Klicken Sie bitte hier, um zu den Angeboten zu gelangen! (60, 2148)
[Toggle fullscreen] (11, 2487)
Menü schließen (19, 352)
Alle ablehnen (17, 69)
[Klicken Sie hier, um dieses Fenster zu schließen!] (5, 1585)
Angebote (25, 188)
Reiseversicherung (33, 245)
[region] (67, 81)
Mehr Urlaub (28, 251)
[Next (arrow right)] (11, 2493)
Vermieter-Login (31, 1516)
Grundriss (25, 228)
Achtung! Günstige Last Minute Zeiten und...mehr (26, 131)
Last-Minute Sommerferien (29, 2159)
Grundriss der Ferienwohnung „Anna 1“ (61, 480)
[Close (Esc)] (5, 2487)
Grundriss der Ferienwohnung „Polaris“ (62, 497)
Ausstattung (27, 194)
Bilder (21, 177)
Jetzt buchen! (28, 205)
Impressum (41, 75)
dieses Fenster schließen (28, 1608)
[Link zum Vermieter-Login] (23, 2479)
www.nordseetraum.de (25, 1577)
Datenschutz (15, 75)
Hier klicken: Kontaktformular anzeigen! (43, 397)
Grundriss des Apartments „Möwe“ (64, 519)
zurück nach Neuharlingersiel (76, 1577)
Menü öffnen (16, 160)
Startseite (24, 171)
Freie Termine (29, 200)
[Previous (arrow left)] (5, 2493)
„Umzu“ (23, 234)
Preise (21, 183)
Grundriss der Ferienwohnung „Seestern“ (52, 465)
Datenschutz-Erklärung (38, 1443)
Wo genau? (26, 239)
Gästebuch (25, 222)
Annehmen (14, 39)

====================

Write each entry out again, exactly as it reads above.

Klicken Sie bitte hier, um zu den Angeboten zu gelangen! (60, 2148)
[Toggle fullscreen] (11, 2487)
Menü schließen (19, 352)
Alle ablehnen (17, 69)
[Klicken Sie hier, um dieses Fenster zu schließen!] (5, 1585)
Angebote (25, 188)
Reiseversicherung (33, 245)
[region] (67, 81)
Mehr Urlaub (28, 251)
[Next (arrow right)] (11, 2493)
Vermieter-Login (31, 1516)
Grundriss (25, 228)
Achtung! Günstige Last Minute Zeiten und...mehr (26, 131)
Last-Minute Sommerferien (29, 2159)
Grundriss der Ferienwohnung „Anna 1“ (61, 480)
[Close (Esc)] (5, 2487)
Grundriss der Ferienwohnung „Polaris“ (62, 497)
Ausstattung (27, 194)
Bilder (21, 177)
Jetzt buchen! (28, 205)
Impressum (41, 75)
dieses Fenster schließen (28, 1608)
[Link zum Vermieter-Login] (23, 2479)
www.nordseetraum.de (25, 1577)
Datenschutz (15, 75)
Hier klicken: Kontaktformular anzeigen! (43, 397)
Grundriss des Apartments „Möwe“ (64, 519)
zurück nach Neuharlingersiel (76, 1577)
Menü öffnen (16, 160)
Startseite (24, 171)
Freie Termine (29, 200)
[Previous (arrow left)] (5, 2493)
„Umzu“ (23, 234)
Preise (21, 183)
Grundriss der Ferienwohnung „Seestern“ (52, 465)
Datenschutz-Erklärung (38, 1443)
Wo genau? (26, 239)
Gästebuch (25, 222)
Annehmen (14, 39)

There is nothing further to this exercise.